UN High Commissioner for Refugees Barham Salih meets Sudanese refugees at the Adre border crossing in Chad in January 2026. © UNHCR/Hélène Caux

Statement by Barham Salih, UN High Commissioner for Refugees

Tomorrow is World Refugee Day, a moment to recognize the courage and determination of nearly 42 million people uprooted from their countries by war, violence and persecution.

Every day, refugees contribute to the communities that have welcomed them — as workers, students, neighbours, artists, athletes, entrepreneurs and leaders. Given the opportunity, they rebuild their lives and help strengthen the societies around them.

Fleeing home to seek safety is one of the hardest choices anyone can make. I know that from personal experience. But while a person may, for a time, be defined as a refugee, becoming a refugee should not define a person’s life.

Refugees have been forced to abandon their homes, but they should never be forced to abandon their hope: for a safe place to live, for the opportunity to study, for the chance of decent work.

But the unacceptable reality is that millions of refugees today find themselves trapped in dependency, relying on a dwindling amount of aid for their daily survival. Humanitarian assistance remains indispensable, and UNHCR will continue to deliver life-saving support in emergencies. It saves lives, but it cannot be the endpoint. For too many, what begins as an emergency becomes years — sometimes decades — of waiting.

This must change. Refugees need more than protection from danger; they need opportunities to rebuild their lives with dignity.
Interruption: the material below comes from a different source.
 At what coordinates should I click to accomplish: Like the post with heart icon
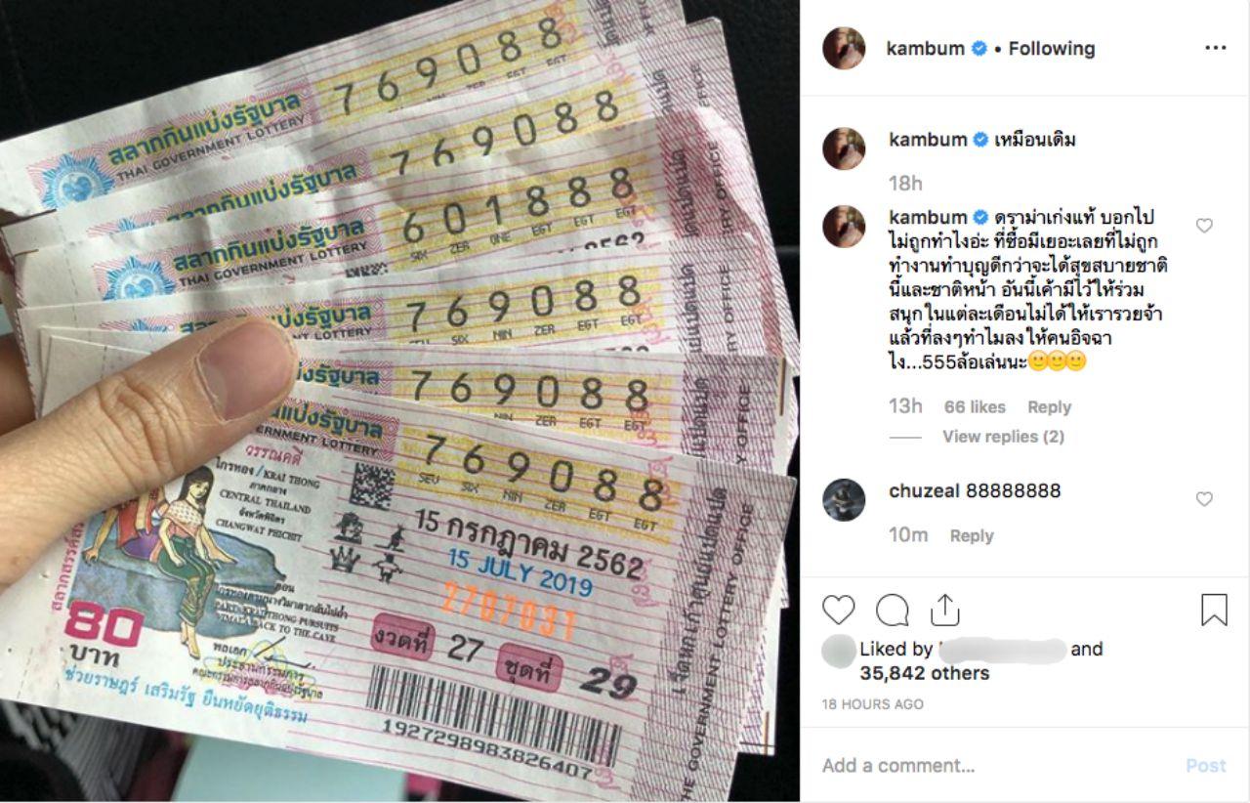(x=838, y=610)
Being a refugee is meant to be a temporary condition, not a lifelong fate.

That is why I have set out an ambitious goal: to cut by half, within ten years, the number of refugees living in protracted displacement and reliant on humanitarian assistance.

Achieving this target – and focusing on low and middle-income countries that host the majority of refugees – would vastly improve the lives of millions of people. It is how we can move from merely managing displacement to resolving it.
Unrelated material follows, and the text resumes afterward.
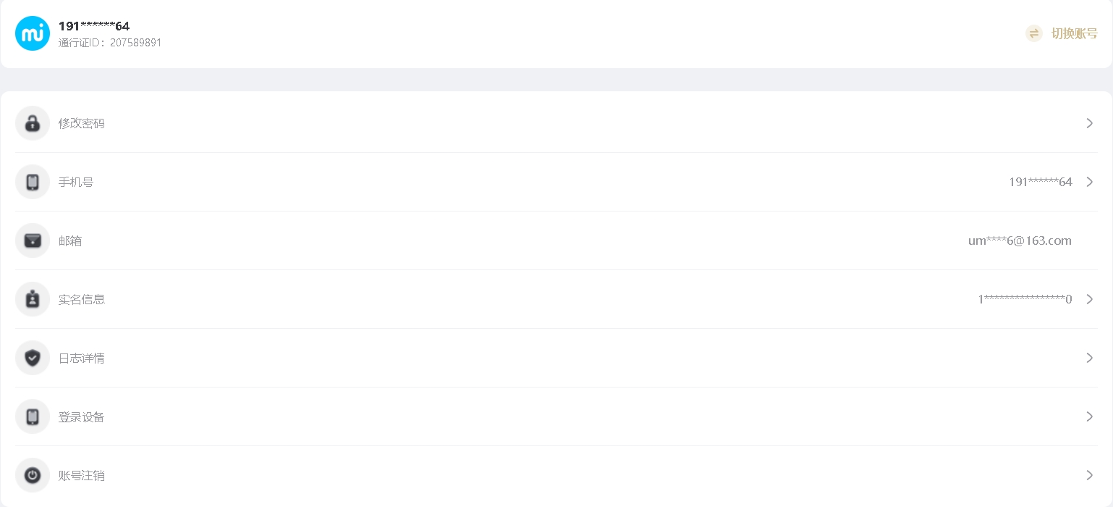This screenshot has height=507, width=1113.
Task: Expand the 实名信息 row chevron
Action: pos(1090,299)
This World Refugee Day also marks another significant milestone, not just for refugees but for everyone. Seventy-five years ago, in the aftermath of the Second World War, countries came together and agreed that anyone forced to flee war, conflict or persecution had the right to seek safety and protection. That promise was enshrined in the 1951 Refugee Convention.

Today, my message is clear: we must continue to uphold that promise. Until everyone is safe, none of us are safe.

This is not merely a statement of solidarity but a call to action. Because the right to seek safety was made for times like these, and it is up to all of us to defend it.

For the nearly 42 million refugees around the world today, that right has been a lifeline: the difference between fear and protection, between despair and hope, between life and death.

This World Refugee Day, let us renew our commitment to refugees everywhere and to the promise of protection made 75 years ago for everyone.